Title:Ion Channel and Neurotransmitter Modulators as Electroceutical Approaches to the Control of Cancer
Volume: 23
Issue: 32
Author(s): Jack Tuszynski, Tatiana M. Tilli and Michael Levin*
Affiliation:
- Biology Department, and Allen Discovery Center, Tufts University, Medford, MA, 02155,United States
Keywords:
Ion channels, serotonin, neurotransmitter, bioelectricity, biophysics, resting potential, Prozac, SSRI.

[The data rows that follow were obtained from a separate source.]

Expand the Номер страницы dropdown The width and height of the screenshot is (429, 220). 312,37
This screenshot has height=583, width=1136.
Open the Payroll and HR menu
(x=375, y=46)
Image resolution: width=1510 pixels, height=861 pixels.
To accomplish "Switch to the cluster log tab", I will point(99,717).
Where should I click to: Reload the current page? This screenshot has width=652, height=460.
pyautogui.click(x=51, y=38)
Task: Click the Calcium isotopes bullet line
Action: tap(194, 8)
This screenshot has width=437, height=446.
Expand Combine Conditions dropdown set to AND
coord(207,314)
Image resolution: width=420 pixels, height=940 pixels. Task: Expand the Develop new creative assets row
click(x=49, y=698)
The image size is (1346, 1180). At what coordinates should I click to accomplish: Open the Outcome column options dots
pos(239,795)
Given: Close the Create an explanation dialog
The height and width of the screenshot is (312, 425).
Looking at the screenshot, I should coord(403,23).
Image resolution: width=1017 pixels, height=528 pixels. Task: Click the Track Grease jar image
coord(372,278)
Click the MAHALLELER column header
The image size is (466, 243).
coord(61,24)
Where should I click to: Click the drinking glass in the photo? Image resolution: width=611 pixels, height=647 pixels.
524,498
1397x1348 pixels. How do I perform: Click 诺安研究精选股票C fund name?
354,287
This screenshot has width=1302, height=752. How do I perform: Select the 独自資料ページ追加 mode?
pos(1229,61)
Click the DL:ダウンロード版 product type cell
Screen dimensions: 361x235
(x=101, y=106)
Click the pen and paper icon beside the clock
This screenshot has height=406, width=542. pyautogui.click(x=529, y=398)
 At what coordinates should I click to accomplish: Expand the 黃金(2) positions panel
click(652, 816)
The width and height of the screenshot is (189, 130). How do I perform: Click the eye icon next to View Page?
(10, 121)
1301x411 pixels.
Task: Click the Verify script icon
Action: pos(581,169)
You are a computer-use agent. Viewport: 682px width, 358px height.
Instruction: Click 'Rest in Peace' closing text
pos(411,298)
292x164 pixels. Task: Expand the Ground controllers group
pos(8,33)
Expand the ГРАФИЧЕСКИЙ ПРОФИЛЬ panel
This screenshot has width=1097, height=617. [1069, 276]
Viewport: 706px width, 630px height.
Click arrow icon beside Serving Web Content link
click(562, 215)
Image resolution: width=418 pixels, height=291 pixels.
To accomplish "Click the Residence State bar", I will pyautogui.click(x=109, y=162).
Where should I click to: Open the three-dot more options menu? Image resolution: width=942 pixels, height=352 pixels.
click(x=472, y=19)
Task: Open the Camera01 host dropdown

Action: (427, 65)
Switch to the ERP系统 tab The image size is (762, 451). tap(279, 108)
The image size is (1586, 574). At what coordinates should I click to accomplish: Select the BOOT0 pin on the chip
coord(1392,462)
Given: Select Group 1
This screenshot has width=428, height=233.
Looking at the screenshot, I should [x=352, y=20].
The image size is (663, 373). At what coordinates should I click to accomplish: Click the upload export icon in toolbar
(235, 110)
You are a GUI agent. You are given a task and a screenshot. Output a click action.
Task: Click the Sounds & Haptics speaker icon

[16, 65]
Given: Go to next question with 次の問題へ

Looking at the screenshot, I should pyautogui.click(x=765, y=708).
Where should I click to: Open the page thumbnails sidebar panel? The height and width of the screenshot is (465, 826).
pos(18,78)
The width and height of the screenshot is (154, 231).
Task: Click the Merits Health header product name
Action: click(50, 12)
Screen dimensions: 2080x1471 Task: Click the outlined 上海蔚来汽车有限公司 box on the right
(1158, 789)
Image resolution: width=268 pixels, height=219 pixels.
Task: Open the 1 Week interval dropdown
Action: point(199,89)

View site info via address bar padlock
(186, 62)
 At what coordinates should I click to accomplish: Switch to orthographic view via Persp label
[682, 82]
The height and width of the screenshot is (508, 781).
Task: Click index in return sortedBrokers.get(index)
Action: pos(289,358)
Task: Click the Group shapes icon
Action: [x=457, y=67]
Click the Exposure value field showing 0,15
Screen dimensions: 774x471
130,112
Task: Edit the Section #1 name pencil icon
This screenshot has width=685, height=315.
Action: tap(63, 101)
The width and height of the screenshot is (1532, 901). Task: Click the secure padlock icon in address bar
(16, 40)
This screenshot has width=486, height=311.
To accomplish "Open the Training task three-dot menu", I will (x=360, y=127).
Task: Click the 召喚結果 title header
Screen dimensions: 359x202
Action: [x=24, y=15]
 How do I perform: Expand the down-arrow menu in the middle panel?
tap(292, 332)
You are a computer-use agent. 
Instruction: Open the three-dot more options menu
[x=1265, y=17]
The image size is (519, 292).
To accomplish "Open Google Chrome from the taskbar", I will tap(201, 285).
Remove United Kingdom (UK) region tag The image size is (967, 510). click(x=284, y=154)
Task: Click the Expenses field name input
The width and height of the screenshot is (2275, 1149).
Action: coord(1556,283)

Abstract: The activities of individual cells must be tightly coordinated in order to build and maintain complex 3-
dimensional body structures during embryogenesis and regeneration. Thus, one way to view cancer is within
systems biology as a network disorder affecting the ability of cells to properly interact with a morphodynamic
field of instructive signals that keeps proliferation and migration orchestrated toward the anatomical needs of the
host organism. One layer of this set of instructive microenvironmental cues is bioelectrical. Voltage gradients
among all somatic cells (not just excitable nerve and muscle) control cell behavior, and the ionic coupling of cells
into networks via electrochemical synapses allows them to implement tissue-level patterning decisions. These
gradients have been increasingly implicated in the induction and suppression of tumorigenesis and metastasis, in
the emerging links between developmental bioelectricity to the cancer problem. Consistent with the well-known
role of neurotransmitter molecules in transducing electrical activity to downstream cascades in the brain, serotonergic
signaling has likewise been implicated in cancer. Here, we review these recent data and propose new approaches
for manipulating bioelectric and neurotransmitter pathways in cancer biology based on a bioelectric
view of cancer. To support this methodology, we present new data on the effects of the SSRI Prozac and its analog
(ZINC ID = ZINC06811610) on survival of both cancer (MCF7) and normal (MCF10A) breast cells exposed
to these compounds. We found an IC50 concentration (25 µM for Prozac and 100 µM for the Prozac analog) at
which these compounds inhibited tumor cell survival and proliferation. Additionally, at these concentrations, we
did not observe alterations in a non-tumoral cell line. This constitutes a proof-of-concept demonstration for our
hypothesis that the use of both existing and novel drugs as electroceuticals could serve as an alternative to highly
toxic chemotherapy strategies replacing or augmenting them with less toxic alternatives. We believe this new
approach forms an exciting roadmap for future biomedical advances.